Continuity Notes: This story explicitly takes place after the X-Men’s outer space adventure in X-Men #89, which means the Wolverine appearing in this series for the next several issues is a Skrull impersonator.
Creative Differences: There was speculation at the time that Larsen didn’t write the final two pages of this story (which have an irritated Marrow walking away from Xavier and Wolverine questioning his relentless training exercises). I don’t recall Larsen confirming this, but this may be one of the editorially scripted scenes he cited in a few interviews at the time.
“Huh?” Moment: Solo is wearing a giant X-Men style “X” belt-buckle when he debuts in this issue. The belt buckle is obscured in every panel featuring him after this, so maybe someone was trying to cover it up but just happened to miss that first (giant) panel.

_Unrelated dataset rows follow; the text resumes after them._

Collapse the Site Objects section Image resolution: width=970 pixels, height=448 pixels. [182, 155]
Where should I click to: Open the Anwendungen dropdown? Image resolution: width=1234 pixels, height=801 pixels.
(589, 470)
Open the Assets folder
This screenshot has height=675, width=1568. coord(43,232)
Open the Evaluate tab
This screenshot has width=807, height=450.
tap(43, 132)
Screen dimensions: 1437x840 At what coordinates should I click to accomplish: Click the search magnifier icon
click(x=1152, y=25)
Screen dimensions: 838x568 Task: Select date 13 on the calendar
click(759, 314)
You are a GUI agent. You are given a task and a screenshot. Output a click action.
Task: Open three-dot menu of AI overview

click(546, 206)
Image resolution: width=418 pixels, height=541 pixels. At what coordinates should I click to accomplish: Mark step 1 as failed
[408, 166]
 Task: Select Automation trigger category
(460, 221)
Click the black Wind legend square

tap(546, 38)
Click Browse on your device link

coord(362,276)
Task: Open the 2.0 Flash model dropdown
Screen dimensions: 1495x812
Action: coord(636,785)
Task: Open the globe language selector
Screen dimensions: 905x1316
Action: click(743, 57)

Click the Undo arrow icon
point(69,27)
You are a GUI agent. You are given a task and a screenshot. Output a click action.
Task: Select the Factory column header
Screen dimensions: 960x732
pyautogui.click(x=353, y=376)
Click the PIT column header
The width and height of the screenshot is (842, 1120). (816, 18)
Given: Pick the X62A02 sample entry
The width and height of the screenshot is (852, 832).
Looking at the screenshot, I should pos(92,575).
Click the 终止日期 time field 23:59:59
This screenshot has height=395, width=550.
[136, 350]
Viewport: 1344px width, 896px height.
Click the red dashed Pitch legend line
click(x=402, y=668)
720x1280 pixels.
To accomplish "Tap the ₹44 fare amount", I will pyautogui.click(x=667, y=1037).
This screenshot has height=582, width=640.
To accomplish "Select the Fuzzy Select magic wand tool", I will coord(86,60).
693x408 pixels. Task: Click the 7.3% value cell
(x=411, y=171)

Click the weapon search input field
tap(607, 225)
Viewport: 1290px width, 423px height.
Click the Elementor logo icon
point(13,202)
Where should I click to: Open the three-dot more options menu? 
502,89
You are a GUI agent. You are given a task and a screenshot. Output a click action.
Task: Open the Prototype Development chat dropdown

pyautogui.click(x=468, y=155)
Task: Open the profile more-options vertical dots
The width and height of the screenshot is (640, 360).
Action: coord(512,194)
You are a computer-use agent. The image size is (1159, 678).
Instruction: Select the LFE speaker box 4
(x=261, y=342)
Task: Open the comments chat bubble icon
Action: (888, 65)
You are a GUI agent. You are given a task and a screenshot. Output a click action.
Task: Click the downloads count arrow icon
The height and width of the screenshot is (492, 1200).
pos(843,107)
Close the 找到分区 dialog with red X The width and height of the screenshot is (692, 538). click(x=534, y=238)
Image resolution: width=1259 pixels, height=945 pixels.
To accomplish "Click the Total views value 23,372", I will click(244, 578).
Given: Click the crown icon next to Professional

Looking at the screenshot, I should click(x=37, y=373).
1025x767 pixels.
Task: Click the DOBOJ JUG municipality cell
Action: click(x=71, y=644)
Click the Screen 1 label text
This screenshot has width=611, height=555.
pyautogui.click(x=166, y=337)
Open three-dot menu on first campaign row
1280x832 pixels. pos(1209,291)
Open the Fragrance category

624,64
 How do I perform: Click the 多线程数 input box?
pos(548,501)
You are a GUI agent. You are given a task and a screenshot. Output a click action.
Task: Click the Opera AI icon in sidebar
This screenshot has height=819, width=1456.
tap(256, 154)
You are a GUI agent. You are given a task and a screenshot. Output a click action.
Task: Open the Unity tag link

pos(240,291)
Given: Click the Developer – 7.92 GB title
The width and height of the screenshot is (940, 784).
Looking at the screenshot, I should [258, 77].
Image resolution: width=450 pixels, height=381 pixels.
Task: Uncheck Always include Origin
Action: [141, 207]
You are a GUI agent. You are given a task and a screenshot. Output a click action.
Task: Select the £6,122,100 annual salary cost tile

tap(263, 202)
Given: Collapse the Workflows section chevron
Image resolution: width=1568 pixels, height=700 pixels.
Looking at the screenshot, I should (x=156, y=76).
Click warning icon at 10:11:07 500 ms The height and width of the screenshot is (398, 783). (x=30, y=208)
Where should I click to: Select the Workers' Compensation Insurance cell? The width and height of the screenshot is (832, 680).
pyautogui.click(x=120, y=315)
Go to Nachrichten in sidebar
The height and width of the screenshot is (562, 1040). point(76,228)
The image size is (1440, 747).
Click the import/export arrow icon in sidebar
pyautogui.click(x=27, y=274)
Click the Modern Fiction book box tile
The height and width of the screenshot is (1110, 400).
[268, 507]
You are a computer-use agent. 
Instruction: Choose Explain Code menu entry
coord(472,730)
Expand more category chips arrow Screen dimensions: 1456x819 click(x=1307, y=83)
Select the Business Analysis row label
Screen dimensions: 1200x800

Review: Larsen’s first arc was largely a misfire, but luckily Lenil Francis Yu has returned as artist, and the story isn’t a multi-part space epic. On the other hand, calling this a “story” is a little generous. The issue opens with a fight scene with no resolution (and there won’t be one until Larsen’s final issue), followed by a pointless
bar diner fight, then a largely meaningless fight with two Larsen co-creations that he’s somehow managed to sneak into the book again. After that, the editors have decided that we need two pages to remind everyone of the “Shattering” crossover in the main books. The pages that aren’t filled with gratuitous fights hint at Wolverine going over the edge again, and while Nightcrawler is a good choice to play the role of Logan’s conscious, the dialogue is too clunky and the overall plot is too disjointed for this to work.